*** Entries provided ***
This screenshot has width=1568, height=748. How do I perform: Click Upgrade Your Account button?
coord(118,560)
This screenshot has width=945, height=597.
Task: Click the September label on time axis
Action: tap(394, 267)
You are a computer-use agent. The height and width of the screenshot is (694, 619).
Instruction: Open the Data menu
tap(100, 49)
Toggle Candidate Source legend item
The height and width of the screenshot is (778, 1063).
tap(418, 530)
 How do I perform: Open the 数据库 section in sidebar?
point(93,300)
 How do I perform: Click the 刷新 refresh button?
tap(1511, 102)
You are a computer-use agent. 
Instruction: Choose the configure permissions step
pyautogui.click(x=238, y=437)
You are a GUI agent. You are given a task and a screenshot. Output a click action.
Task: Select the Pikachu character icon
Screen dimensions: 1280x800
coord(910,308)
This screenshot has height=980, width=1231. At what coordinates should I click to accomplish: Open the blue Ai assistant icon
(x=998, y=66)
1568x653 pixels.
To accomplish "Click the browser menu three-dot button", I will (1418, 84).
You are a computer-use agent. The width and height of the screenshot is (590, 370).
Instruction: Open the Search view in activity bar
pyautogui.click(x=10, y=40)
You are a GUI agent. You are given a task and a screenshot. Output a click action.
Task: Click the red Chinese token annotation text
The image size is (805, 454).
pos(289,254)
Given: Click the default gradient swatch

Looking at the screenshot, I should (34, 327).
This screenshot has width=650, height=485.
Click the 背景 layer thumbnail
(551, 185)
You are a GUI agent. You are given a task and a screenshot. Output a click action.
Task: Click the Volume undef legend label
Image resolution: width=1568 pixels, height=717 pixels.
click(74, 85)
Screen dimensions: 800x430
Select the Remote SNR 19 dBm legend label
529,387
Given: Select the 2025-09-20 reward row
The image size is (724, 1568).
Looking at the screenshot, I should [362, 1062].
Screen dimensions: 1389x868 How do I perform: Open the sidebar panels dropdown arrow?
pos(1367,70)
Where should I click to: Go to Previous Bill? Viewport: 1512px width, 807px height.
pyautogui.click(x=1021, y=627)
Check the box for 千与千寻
***
■ **Prompt**: Could you turn all of the material above into a numbered list, one line per item, with the blank lines dropped?

■ **Output of the exercise**:
1. This screenshot has width=1568, height=748. How do I perform: Click Upgrade Your Account button?
2. coord(118,560)
3. This screenshot has width=945, height=597.
4. Task: Click the September label on time axis
5. Action: tap(394, 267)
6. You are a computer-use agent. The height and width of the screenshot is (694, 619).
7. Instruction: Open the Data menu
8. tap(100, 49)
9. Toggle Candidate Source legend item
10. The height and width of the screenshot is (778, 1063).
11. tap(418, 530)
12.  How do I perform: Open the 数据库 section in sidebar?
13. point(93,300)
14.  How do I perform: Click the 刷新 refresh button?
15. tap(1511, 102)
16. You are a computer-use agent. 
17. Instruction: Choose the configure permissions step
18. pyautogui.click(x=238, y=437)
19. You are a GUI agent. You are given a task and a screenshot. Output a click action.
20. Task: Select the Pikachu character icon
21. Screen dimensions: 1280x800
22. coord(910,308)
23. This screenshot has height=980, width=1231. At what coordinates should I click to accomplish: Open the blue Ai assistant icon
24. (x=998, y=66)
25. 1568x653 pixels.
26. To accomplish "Click the browser menu three-dot button", I will (1418, 84).
27. You are a computer-use agent. The width and height of the screenshot is (590, 370).
28. Instruction: Open the Search view in activity bar
29. pyautogui.click(x=10, y=40)
30. You are a GUI agent. You are given a task and a screenshot. Output a click action.
31. Task: Click the red Chinese token annotation text
32. The image size is (805, 454).
33. pos(289,254)
34. Given: Click the default gradient swatch
35. Looking at the screenshot, I should (34, 327).
36. This screenshot has width=650, height=485.
37. Click the 背景 layer thumbnail
38. (551, 185)
39. You are a GUI agent. You are given a task and a screenshot. Output a click action.
40. Task: Click the Volume undef legend label
41. Image resolution: width=1568 pixels, height=717 pixels.
42. click(74, 85)
43. Screen dimensions: 800x430
44. Select the Remote SNR 19 dBm legend label
45. 529,387
46. Given: Select the 2025-09-20 reward row
47. The image size is (724, 1568).
48. Looking at the screenshot, I should [362, 1062].
49. Screen dimensions: 1389x868 How do I perform: Open the sidebar panels dropdown arrow?
50. pos(1367,70)
51. Where should I click to: Go to Previous Bill? Viewport: 1512px width, 807px height.
52. pyautogui.click(x=1021, y=627)
53. Check the box for 千与千寻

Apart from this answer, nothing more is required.